Script-wise, you'll need to keep track of all the cards, so that you don't accidentally deal a card that has already been given out. I believe the simplest solution would be to construct a list of all card names in script memory. Assuming you have all the cards already in the deck's inventory, you can generate this list by using a loop and llGetInventoryName. There is an example on the linked wiki page on how to loop over the contents of an object's inventory. It would be good to do this in the state_entry event - i.e. when the script first starts/restarts, that was you'll always be starting with a full deck.
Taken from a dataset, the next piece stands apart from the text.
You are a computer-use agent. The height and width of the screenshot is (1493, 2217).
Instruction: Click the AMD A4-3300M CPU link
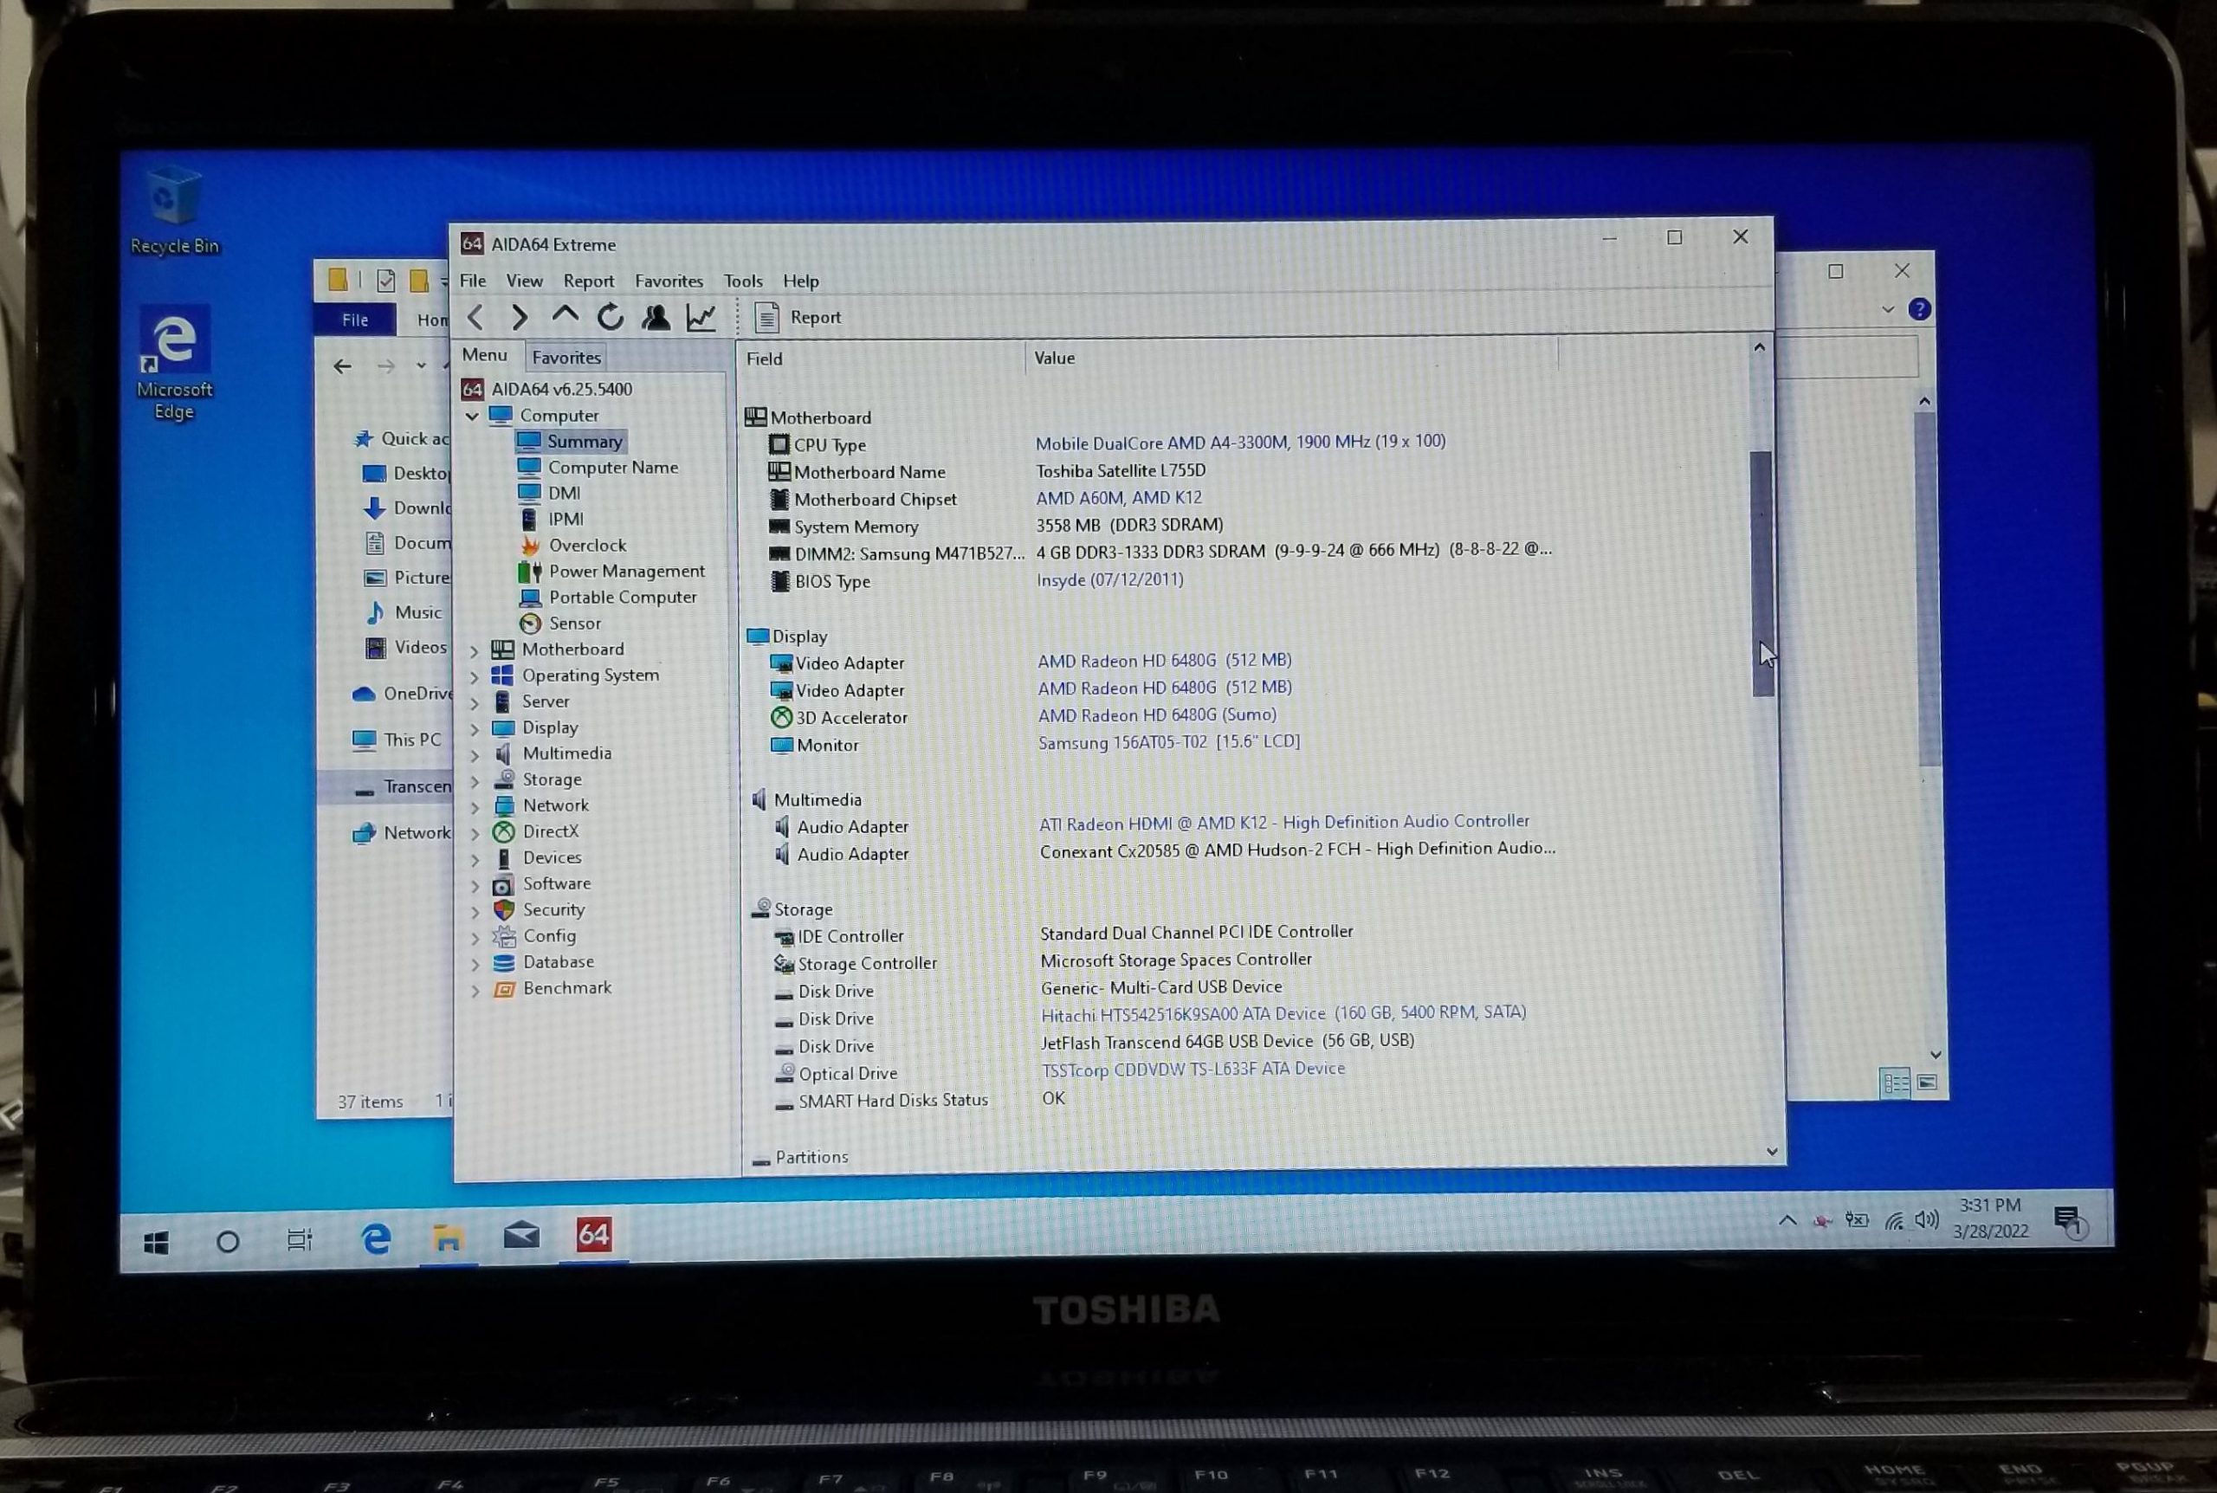(1239, 442)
Then whenever you need to draw a card, you will essentially generate a random number between zero and the current length of the card-name-list minus one (because lists are zero-indexed). Use this number as an index into the card-name-list and select a card name with llList2String. You can then give a copy of the card, referenced by the name we just selected using llGiveInventory. Finally, delete that item from the list in memory so we don't select it again. There is a user created function you can find on the wiki to do just that: ListItemDelete. It's okay that we delete the item from the list, because we can easily reconstruct it when we restart the script as per my mention of the state_entry event. This is much easier to recreate than say relying on players to put all the cards back manually.

This is just one suggestion, there are many  ways to approach solving this problem. Hopefully this will give you a starting point. In general, reading through the wiki as a whole is a good idea. There's a lot there, but it's good knowledge. You may even want to skim through some beginner tutorials to get more familiar with the basics. Good luck!